Do you remember Captain Morris, of the 25th, the little dark officer that came down to Bruff, after the burning of the Sheas? I saw him yesterday; but, Kitty, how differently he looked here in his passé blue frock, from his air in "our village!" He wanted to bow, but I cut him dead. "No," thought I, "times are changed, and we with them!" Caroline, who was walking behind me with James, however, not only saluted, but spoke to him. He said, "I see your sister forgets me; but I know how altered ill-health has made me. I am going to leave the service." He asked where we were stopping,—a most unnecessary piece of attention; for after the altercation he had with pa on the Bench at Bruff, I think common delicacy might keep him from seeking us out.

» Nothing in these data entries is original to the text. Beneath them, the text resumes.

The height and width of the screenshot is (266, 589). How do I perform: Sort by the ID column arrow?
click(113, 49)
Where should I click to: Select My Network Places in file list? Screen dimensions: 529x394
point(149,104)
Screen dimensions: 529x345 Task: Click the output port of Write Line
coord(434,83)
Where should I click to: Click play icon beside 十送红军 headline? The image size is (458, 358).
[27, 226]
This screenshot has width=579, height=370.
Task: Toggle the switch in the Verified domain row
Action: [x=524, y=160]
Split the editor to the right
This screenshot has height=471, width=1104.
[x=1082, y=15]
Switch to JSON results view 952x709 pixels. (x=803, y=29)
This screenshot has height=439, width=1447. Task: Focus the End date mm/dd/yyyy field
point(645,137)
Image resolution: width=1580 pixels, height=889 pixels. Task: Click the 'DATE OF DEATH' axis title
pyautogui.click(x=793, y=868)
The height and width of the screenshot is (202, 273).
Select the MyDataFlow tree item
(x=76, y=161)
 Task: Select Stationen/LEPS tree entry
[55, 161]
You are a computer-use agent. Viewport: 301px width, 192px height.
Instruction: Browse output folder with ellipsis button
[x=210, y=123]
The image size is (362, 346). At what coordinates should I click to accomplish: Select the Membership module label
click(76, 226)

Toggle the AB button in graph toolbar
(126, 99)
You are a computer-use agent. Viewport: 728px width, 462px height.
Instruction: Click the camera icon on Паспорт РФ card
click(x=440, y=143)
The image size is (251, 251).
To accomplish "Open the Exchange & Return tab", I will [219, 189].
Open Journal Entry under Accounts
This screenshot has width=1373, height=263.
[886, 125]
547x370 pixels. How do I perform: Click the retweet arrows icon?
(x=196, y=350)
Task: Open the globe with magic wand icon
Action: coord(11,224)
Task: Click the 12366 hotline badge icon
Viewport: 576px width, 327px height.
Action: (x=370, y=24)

Try and persuade your papa to take you abroad, Kitty, if only for a summer ramble; believe me, there is no other refining process like it. If you only saw James already—you remember what a sloven he was—you'd not know him; his hair so nicely divided and perfumed; his gloves so accurately fitting; his boots perfection in shape and polish; and all the dearest little trinkets in the world—pistols and steam-carriages, death's-heads, ships and serpents—hanging from his watch-chain; and as for the top of his cane, Kitty, it is paved with turquoise, and has a great opal in the middle. Where, how, and when he got all this "elegance," I can't even guess, and I see it must be a secret, for neither pa nor ma have ever yet seen him en gala. I wish your brother Robert was with him. It would be such an advantage to him. I am certain Trinity College is all that you say of it; but confess, Kitty, Dublin is terribly behind the world in all that regards civilization and "ton."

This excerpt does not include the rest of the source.